```{r include=FALSE}
require(Hmisc)
options(qproject='rms', prType='html')
require(qreport)
getRs('qbookfun.r')
hookaddcap()
knitr::set_alias(w = 'fig.width', h = 'fig.height', cap = 'fig.cap', scap ='fig.scap')
```
# Case Study in Cox Regression {#sec-coxcase}
Note that all the analyses presented here may be done in a more general context - see @sec-ordsurv
## Choosing the Number of Parameters and Fitting the Model
`r mrg(sound("cox-case-1"))`
* Clinical trial of estrogen for prostate cancer
* Response is time to death, all causes
* Base analysis on Cox proportional hazards model [@cox72]

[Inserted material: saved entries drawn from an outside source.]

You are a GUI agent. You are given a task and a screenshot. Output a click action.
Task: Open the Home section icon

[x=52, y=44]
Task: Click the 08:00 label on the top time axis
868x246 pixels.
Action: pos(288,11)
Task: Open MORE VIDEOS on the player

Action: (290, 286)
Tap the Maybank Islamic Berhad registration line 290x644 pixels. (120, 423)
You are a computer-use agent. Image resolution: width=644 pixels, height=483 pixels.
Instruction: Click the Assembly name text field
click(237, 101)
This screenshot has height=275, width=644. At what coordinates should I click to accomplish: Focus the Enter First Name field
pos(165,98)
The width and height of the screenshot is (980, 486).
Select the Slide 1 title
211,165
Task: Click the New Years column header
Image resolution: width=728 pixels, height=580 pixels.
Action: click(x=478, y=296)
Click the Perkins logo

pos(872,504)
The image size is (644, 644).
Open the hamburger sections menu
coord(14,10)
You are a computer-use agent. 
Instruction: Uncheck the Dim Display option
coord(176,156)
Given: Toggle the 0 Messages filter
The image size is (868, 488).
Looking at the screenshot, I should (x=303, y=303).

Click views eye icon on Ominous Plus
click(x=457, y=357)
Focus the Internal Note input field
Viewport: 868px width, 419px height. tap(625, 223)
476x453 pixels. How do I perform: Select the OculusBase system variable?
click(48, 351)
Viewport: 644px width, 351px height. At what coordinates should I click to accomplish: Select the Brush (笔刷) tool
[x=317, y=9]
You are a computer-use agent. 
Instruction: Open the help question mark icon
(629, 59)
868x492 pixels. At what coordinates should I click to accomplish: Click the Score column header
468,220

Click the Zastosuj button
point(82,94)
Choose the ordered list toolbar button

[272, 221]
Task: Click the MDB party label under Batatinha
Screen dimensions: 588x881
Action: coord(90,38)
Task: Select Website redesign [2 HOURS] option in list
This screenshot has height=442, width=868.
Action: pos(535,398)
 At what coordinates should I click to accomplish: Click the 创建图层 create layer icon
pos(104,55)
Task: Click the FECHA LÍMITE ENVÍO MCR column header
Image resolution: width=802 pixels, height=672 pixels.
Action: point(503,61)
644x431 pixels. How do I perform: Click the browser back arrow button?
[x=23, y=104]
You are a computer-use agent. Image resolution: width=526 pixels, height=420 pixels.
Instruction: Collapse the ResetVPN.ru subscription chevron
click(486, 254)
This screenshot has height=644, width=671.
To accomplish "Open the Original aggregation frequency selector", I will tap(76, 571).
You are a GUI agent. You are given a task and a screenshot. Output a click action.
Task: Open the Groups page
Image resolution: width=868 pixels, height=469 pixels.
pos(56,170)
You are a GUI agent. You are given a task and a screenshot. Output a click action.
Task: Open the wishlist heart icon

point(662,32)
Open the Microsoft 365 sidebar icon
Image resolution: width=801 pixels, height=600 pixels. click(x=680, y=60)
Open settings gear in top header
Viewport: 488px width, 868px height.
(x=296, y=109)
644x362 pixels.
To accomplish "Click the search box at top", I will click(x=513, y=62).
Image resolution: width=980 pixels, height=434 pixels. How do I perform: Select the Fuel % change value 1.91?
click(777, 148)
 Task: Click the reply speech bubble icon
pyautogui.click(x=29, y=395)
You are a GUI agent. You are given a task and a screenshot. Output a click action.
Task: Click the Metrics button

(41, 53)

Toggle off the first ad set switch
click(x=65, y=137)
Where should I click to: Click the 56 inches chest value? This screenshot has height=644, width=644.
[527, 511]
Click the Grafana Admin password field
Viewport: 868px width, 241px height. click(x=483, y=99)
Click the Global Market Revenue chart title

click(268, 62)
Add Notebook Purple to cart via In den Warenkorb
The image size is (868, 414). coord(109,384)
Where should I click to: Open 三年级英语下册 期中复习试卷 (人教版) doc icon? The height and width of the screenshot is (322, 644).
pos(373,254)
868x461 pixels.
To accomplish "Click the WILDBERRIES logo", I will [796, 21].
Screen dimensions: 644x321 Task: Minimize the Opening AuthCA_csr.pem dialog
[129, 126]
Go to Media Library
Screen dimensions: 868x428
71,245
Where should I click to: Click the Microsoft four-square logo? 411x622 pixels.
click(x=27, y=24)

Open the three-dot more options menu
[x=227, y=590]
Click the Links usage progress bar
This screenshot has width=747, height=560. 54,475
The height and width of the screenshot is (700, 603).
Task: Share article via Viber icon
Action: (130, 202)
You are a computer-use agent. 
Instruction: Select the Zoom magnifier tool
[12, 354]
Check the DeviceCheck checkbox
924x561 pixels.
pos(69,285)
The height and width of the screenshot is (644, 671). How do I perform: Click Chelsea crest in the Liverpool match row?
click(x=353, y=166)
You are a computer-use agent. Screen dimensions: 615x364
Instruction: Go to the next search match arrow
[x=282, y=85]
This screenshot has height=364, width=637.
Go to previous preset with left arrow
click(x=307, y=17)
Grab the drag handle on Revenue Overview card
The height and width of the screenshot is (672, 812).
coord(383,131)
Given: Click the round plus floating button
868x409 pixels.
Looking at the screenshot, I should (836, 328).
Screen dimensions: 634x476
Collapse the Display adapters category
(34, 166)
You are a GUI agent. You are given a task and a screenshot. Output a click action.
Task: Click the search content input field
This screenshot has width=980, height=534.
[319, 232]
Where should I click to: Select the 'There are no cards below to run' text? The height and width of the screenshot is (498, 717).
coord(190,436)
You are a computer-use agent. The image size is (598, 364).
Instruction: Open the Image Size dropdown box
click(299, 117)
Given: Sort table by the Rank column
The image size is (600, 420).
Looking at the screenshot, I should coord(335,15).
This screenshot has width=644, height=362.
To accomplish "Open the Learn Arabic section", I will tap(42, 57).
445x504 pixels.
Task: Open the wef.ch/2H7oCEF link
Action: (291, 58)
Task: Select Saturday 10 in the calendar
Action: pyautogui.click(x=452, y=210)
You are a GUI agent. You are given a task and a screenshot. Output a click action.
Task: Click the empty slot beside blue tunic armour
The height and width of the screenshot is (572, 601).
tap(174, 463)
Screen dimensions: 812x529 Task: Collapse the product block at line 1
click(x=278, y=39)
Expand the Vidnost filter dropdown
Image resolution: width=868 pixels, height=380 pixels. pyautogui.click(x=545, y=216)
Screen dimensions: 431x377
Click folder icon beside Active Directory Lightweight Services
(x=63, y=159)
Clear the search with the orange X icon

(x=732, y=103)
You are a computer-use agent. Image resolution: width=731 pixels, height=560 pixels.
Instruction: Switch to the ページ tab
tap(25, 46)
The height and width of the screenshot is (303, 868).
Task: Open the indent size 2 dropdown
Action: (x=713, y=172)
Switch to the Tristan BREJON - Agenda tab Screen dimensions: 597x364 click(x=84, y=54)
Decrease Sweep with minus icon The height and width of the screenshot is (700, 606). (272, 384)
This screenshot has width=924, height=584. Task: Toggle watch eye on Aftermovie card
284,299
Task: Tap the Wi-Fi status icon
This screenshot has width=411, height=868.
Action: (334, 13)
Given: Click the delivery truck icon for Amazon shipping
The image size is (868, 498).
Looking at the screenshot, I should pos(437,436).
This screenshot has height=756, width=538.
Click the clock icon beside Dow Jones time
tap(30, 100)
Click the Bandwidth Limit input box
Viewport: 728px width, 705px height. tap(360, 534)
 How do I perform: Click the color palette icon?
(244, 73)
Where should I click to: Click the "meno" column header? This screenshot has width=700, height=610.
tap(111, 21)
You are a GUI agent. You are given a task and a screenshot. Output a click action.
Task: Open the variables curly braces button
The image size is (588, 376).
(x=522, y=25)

* $S(t | X)$ = probability of surviving at least to time $t$ given set of predictor values $X$
* $S(t | X) = S_{0}(t)^{\exp(X\beta)}$
* Censor time to death at time of last follow-up for patients
still alive at end of study (treat survival time for pt.\
censored at 24m as 24m+)
* Use simple, partial approaches to data reduction
* Use `transcan` for single imputation
* Again combine last 2 categories for `ekg,pf`
* See if we can use a full additive model (4 knots for continuous $X$)
`r ipacue()`
| Predictor | Name | d.f. | Original Levels |
|---|---|---|---|
Dose of estrogen | `rx` | 3 | placebo, 0.2, 1.0, 5.0 mg estrogen |
Age in years | `age` | 3 | |
Weight index: wt(kg)-ht(cm)+200 | `wt` | 3 | |
Performance rating | `pf` | 2 | normal, in bed <50% of time, in bed >50%, in bed always |
History of cardiovascular disease | `hx` | 1 |present/absent |
Systolic blood pressure/10 | `sbp` | 3 | |
Diastolic blood pressure/10 | `dbp` | 3 | |
Electrocardiogram code | `ekg` | 5 | normal, benign, rhythm disturb., block, strain, old myocardial infarction, new MI |
Serum hemoglobin (g/100ml) | `hg` | 3 | |
Tumor size (cm$^2$) | `sz` | 3 | |
Stage/histologic grade combination | `sg` | 3 | |
Serum prostatic acid phosphatase | `ap` | 3 | |
Bone metastasis | `bm` | 1 | present/absent |
* Total of 36 candidate d.f.
* Impute missings and estimate shrinkage `r ipacue()`
```{r}
require(rms)
options(prType='html') # for print, summary, anova, validate
getHdata(prostate)
levels(prostate$ekg)[levels(prostate$ekg) %in%
c('old MI','recent MI')] <- 'MI'
# combines last 2 levels and uses a new name, MI
prostate$pf.coded <- as.integer(prostate$pf)
# save original pf, re-code to 1-4
levels(prostate$pf) <- c(levels(prostate$pf)[1:3],
levels(prostate$pf)[3])
# combine last 2 levels
w <- transcan(~ sz + sg + ap + sbp + dbp + age +
wt + hg + ekg + pf + bm + hx,
imputed=TRUE, data=prostate, pl=FALSE, pr=FALSE)
attach(prostate)
sz <- impute(w, sz, data=prostate)
sg <- impute(w, sg, data=prostate)
age <- impute(w, age,data=prostate)
wt <- impute(w, wt, data=prostate)
ekg <- impute(w, ekg,data=prostate)
dd <- datadist(prostate)
options(datadist='dd')
units(dtime) <- 'Month'
S <- Surv(dtime, status!='alive')
f <- cph(S ~ rx + rcs(age,4) + rcs(wt,4) + pf + hx +
rcs(sbp,4) + rcs(dbp,4) + ekg + rcs(hg,4) +
rcs(sg,4) + rcs(sz,4) + rcs(log(ap),4) + bm)
print(f, coefs=FALSE)
```
* Global LR $\chi^2$ is 135 and very significant $\rightarrow$
modeling warranted `r ipacue()`
* AIC on $\chi^2$ scale = $136.2 - 2 \times 36 = 64.2$
* Rough shrinkage: 0.74 ($\frac{136.2 - 36}{136.2}$)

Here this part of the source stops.